Your goal.
Transcribe all records below exactly, without images.

Record excerpts.
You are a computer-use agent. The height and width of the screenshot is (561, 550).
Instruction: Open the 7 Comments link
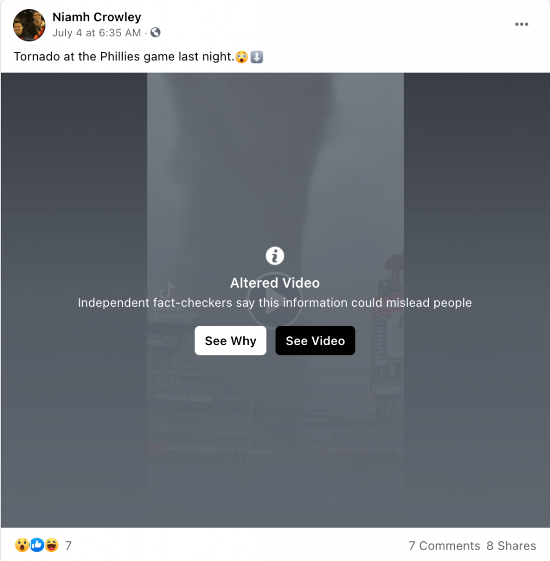pyautogui.click(x=444, y=546)
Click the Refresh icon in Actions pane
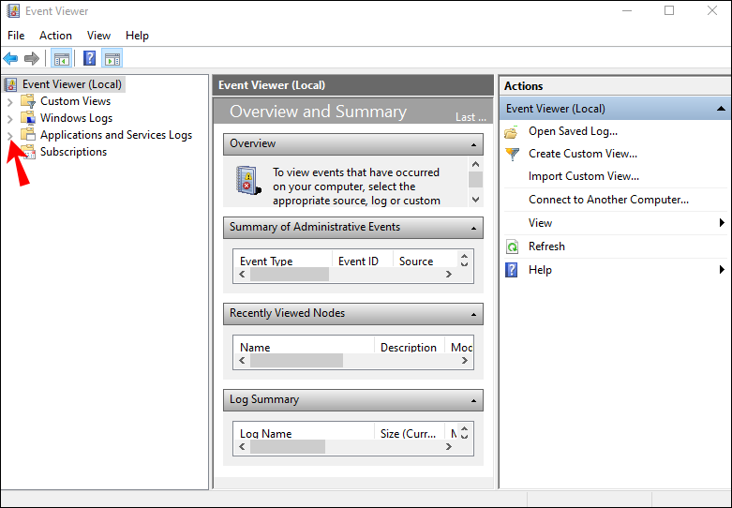732x508 pixels. (x=512, y=247)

Output for this task.
You are a computer-use agent. The height and width of the screenshot is (561, 550).
Instruction: Open the 7 Comments link
pyautogui.click(x=444, y=546)
Click the Refresh icon in Actions pane
732x508 pixels. (x=512, y=247)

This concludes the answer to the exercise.